→ Problem requirements:
Of the lines below, report only those that contain "computer".

(Data section Opens)

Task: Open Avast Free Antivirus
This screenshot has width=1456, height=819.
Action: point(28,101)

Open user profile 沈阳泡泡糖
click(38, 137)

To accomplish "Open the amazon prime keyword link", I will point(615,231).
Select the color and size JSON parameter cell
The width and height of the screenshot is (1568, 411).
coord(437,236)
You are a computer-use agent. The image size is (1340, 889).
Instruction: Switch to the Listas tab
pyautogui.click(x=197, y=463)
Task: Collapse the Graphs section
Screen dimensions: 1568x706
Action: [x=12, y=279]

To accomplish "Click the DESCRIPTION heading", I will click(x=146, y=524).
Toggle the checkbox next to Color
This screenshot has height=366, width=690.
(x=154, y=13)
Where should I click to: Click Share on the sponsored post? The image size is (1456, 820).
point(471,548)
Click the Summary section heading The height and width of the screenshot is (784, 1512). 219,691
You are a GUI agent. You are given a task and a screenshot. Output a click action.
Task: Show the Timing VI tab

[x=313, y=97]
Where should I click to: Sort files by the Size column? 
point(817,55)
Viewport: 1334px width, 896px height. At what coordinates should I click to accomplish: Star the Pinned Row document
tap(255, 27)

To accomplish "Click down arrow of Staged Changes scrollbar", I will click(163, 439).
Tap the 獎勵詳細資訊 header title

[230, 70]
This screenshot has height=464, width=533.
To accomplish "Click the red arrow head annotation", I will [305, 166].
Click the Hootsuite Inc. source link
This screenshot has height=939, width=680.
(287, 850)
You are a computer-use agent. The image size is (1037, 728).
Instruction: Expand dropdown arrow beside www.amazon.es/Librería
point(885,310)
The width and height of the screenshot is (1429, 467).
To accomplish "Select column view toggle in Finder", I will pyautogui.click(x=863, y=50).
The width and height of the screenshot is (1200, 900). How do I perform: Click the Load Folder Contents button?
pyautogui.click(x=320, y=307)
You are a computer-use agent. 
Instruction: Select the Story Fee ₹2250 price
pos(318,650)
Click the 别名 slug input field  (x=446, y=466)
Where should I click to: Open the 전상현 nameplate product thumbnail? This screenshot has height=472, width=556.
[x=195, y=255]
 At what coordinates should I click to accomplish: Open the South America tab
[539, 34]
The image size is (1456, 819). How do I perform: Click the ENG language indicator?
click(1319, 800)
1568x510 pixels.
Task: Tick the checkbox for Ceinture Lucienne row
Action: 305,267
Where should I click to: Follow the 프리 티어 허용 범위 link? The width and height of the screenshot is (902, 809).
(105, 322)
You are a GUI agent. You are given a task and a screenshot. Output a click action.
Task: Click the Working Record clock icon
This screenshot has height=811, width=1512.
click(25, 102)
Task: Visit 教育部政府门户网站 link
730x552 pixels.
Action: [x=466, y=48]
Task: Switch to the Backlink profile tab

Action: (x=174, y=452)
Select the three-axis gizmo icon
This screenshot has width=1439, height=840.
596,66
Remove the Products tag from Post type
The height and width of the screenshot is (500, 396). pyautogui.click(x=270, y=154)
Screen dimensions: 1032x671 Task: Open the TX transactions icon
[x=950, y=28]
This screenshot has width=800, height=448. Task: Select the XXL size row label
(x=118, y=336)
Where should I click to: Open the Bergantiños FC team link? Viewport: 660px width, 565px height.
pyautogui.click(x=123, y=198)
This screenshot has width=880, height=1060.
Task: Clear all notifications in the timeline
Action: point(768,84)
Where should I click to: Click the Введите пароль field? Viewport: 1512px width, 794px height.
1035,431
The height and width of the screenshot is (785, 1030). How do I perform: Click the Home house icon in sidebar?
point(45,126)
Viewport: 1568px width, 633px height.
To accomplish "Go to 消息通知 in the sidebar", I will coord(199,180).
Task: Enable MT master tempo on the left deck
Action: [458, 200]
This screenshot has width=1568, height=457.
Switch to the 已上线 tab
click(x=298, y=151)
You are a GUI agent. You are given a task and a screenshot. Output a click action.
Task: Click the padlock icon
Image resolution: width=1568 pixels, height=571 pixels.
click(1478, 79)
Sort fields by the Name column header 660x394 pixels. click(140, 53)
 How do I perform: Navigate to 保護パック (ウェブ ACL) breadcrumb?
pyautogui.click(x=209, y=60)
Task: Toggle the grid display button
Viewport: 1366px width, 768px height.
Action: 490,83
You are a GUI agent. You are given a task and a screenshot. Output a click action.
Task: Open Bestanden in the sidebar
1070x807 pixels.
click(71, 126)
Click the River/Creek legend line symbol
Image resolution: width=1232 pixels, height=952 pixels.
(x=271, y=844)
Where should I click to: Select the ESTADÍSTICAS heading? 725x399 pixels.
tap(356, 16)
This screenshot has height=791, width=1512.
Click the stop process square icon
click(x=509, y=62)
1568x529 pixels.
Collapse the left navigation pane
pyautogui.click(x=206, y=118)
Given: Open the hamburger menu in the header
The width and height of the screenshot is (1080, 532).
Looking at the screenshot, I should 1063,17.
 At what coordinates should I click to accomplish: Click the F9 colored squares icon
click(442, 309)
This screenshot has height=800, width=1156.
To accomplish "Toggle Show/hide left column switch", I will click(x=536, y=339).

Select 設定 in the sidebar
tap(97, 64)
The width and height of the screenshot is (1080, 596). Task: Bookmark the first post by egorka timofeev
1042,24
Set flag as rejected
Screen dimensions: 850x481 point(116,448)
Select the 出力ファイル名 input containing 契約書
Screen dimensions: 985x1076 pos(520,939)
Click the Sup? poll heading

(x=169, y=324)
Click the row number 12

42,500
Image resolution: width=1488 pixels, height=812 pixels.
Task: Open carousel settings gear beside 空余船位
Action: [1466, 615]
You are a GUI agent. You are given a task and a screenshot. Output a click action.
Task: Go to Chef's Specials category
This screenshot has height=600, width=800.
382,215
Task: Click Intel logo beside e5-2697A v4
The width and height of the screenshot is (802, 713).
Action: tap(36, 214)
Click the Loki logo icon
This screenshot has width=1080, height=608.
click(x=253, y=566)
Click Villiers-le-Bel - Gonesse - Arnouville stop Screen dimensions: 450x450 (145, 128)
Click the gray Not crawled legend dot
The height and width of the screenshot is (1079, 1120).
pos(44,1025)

(Data section Closes)

→ Answer area:
You are a computer-use agent. The image size is (1340, 889).
You are a computer-use agent. The image size is (1037, 728).
You are a computer-use agent. 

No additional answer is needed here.